DUAA and SARs: Considering reasonable and proportionate searches

What does the Data (Use and Access) Act 2025 change?

The Data (Use and Access) Act 2025, which received Royal Assent on 19 June 2025, introduces several measures and is set to be implemented in phases over the next year. A provision of the Act which has come into effect immediately is the principle of a ‘reasonable and proportionate search’ when responding to Subject Access Requests (SARs) under Article 15 of the UK GDPR. 

While this concept will be familiar to organisations as a long-standing tenet of the Information Commissioner’s Office (ICO)  guidance, its inclusion in the Act formally enshrines it in the law. A data controller now has the legislative backing to not search through extensive systems and data where the effort would be disproportionate to the request. 

 

What counts as ‘reasonable and proportionate’?

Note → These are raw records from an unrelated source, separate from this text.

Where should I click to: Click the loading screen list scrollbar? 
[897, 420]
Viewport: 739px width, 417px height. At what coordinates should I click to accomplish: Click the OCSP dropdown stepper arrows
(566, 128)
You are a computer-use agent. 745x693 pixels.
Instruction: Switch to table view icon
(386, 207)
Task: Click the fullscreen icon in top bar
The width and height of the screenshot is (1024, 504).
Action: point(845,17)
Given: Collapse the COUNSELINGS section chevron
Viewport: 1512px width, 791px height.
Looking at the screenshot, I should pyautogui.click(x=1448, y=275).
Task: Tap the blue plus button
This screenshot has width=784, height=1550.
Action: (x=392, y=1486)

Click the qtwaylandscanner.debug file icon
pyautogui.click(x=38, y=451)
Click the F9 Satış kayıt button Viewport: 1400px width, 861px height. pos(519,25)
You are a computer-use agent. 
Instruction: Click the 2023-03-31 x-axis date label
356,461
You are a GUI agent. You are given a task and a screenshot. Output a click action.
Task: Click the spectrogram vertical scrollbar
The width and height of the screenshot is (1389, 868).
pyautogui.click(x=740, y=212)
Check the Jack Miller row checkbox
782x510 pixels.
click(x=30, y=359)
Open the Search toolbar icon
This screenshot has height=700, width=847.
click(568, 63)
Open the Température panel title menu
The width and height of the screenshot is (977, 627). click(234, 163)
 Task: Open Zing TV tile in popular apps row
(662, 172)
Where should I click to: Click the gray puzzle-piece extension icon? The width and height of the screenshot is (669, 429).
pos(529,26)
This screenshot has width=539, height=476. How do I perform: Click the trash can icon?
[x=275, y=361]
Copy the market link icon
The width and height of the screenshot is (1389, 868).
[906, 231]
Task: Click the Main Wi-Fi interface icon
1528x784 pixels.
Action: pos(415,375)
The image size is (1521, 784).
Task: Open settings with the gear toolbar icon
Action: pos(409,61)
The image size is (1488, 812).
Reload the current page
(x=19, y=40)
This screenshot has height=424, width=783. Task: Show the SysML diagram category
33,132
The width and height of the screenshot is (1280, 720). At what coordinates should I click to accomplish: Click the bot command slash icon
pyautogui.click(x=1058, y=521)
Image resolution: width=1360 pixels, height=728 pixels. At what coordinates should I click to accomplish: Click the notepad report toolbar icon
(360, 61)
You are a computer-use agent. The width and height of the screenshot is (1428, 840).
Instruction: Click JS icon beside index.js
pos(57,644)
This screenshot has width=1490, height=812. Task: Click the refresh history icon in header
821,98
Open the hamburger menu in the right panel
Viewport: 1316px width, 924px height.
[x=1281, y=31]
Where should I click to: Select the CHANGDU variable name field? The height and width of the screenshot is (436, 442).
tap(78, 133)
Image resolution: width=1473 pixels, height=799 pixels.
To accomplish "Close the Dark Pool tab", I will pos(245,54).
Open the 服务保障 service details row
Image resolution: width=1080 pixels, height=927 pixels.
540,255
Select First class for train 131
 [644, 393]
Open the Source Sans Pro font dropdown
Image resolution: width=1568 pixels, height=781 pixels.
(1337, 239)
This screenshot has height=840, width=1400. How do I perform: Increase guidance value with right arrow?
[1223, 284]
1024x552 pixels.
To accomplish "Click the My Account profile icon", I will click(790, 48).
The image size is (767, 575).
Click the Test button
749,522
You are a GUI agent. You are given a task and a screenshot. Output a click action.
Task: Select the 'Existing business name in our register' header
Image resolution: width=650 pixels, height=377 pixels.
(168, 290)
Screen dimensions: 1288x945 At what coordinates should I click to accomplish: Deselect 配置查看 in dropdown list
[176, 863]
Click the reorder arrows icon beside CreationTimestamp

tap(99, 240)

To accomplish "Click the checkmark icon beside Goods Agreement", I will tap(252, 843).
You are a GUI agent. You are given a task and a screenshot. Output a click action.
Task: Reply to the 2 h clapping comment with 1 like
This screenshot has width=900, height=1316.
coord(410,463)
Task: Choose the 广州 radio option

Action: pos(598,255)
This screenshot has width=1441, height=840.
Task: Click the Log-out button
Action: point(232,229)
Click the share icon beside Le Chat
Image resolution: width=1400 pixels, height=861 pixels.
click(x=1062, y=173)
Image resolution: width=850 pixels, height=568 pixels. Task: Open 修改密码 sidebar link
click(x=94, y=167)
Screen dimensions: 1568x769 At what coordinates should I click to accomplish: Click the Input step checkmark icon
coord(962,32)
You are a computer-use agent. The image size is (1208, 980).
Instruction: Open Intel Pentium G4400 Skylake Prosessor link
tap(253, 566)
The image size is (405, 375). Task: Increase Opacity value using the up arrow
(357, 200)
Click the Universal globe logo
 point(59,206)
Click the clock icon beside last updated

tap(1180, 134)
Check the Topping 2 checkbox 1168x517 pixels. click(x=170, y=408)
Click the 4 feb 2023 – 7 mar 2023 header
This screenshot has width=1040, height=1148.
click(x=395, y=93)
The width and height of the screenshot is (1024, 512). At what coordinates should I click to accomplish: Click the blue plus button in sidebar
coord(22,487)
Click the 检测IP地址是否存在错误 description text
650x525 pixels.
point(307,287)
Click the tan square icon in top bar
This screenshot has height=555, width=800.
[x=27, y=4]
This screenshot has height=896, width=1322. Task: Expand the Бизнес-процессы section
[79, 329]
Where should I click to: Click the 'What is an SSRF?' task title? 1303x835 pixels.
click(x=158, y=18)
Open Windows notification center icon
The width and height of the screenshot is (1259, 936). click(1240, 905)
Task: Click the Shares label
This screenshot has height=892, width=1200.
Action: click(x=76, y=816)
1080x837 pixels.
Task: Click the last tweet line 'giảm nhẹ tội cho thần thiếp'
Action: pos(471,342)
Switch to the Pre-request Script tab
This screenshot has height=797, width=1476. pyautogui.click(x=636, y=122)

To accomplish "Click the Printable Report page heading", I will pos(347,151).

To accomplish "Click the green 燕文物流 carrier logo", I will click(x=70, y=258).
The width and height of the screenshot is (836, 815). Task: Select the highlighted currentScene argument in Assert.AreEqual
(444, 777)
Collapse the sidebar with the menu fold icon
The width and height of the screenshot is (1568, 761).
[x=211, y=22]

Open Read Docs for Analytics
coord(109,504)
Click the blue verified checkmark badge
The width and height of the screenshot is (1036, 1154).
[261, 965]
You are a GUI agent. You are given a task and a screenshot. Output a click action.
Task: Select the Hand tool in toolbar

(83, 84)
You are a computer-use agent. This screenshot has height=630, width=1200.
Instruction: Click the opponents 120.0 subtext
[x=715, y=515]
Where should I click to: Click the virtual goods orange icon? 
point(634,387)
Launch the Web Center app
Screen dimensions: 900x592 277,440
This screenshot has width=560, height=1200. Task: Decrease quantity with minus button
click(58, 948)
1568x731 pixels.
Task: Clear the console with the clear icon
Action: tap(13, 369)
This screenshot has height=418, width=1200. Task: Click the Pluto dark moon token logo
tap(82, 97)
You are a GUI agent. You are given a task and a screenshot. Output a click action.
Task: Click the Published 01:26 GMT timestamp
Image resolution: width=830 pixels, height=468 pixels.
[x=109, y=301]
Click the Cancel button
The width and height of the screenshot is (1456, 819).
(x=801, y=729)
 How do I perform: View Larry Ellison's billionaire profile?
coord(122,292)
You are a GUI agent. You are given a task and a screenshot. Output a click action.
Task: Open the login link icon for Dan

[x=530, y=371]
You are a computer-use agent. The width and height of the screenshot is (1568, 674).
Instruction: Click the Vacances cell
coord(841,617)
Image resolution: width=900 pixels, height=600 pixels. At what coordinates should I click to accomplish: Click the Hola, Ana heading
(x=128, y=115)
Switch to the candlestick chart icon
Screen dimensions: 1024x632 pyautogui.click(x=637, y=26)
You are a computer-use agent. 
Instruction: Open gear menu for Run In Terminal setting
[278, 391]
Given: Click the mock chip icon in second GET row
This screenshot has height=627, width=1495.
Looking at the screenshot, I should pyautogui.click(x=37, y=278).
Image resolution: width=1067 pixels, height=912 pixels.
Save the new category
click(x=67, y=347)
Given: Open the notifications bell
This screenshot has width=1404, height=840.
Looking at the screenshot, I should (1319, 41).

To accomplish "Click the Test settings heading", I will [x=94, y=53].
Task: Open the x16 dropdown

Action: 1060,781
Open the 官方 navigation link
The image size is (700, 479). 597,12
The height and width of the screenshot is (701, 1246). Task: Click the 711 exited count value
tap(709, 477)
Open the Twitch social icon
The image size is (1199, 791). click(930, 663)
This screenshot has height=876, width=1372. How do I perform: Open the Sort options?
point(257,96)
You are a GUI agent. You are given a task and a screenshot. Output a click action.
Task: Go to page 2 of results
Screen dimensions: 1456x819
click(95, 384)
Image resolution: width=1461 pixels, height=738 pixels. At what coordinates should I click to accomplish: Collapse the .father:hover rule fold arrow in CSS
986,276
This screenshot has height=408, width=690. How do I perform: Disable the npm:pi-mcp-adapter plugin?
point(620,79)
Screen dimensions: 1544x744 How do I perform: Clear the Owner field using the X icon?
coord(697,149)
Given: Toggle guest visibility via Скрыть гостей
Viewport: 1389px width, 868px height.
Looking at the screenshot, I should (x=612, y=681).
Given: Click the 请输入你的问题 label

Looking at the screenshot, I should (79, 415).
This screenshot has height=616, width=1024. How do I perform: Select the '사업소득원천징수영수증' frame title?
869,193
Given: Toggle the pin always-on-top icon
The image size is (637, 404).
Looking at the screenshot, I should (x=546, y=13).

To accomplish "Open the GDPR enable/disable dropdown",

The Act itself does not define what constitutes a ‘reasonable and proportionate search’; this task will presumably fall to the regulator in due course. However, in the absence of updated guidance from the ICO, existing legal precedent, particularly the ruling in Ashley v HMRC, provides valuable insight. This case examined HMRC’s response to a SAR and established that when determining the scope of a search, controllers can consider the time required for both thorough redaction and the skilled application of exemptions under the Data Protection Act (DPA) 2018. You may give weight to the pain caused by the request beyond simply the time taken to conduct the initial search. 

However, Controllers must remember that the court was quite clear in the ruling; the bar to disproportionality is high. The court emphasised that controllers are not absolved of their duties to implement effective SAR procedures. You must be aware that poor file management or complexities around organisation and staffing likely cannot be used as a justification for deeming a search unreasonable.

 

Can controllers now refuse a SAR?

The reality of the change in the law for controllers is that they may now be capable of declining a SAR if the search (and following redaction and management, if drawing on the ruling in Ashley) is unreasonable and disproportionate to the effort, cost, time, or disruption caused to the organisation. Unfortunately, this is the point that legal advice stops and strategic risk management begins.

It falls on the controller to balance the operational burden against the potential harm to the data subject, and to meticulously justify and document their decision-making process. While most data protection practitioners would advise caution, a formal business decision, signed off at a senior level, now has the legislative armour to refuse a request on the grounds of disproportionality. If faced with a SAR that involves a really impactful cost or resource drain, the organisation can choose to decline, but it must be prepared to thoroughly defend this position to both the individual and the ICO. 

 

How can organisations conduct reasonable searches in practice?

As technology advances, the boundaries of what is considered ‘reasonable’ in actual practice of searching for documentation, are likely to shift. Searching is already easier with the right systems in place, and regulators may expect organisations to make full use of available tools. 

For example, consider the following techniques, how they refine the search process, and how they might be incorporated into your SAR procedure:

Search Operators: Utilise boolean operators and other search tools within your systems as much as possible. Use tags, date limiters, and specific keywords to narrow the scope of your searches effectively from the outset. We advocate for solid records management frameworks and policies; they will always make the task of searching far easier.

Specialist software: For organisations that frequently handle large SARs, investing in specialist software can be highly beneficial. These tools offer advanced features like email threading (grouping conversation chains) and de-duplication, which can dramatically reduce the volume of documents needing review. While these solutions can be costly, they can provide a strong return on investment.

Narrow the field: It is likely reasonable to scope your search to specific business areas or date ranges, especially in consultation with the requester. For example, if a requester worked as a field technician, a search of the software development team’s servers would likely be unnecessary.

Seek Specialist Assistance: If your risk managers decide that declining the SAR is too great a risk, but the internal resource cost is too high, consider contracting a third-party specialist. Organisations that specialise in SARs have the software, skills, and experience to handle complex requests efficiently, which can save you money and stress in the long run.

 

What does this mean for risk strategy going forward?

By placing the principle of “reasonable and proportionate” on a statutory footing, the Act gives organisations more control, but also greater responsibility. Refusing a request is now legally possible, but it must be justified with care and supported by evidence.

For many organisations, the change will be less about whether to refuse and more about how to improve processes so that searches are faster, smarter, and less burdensome. Strong record management, investment in technology, and a clear risk strategy will be essential to navigate this new landscape.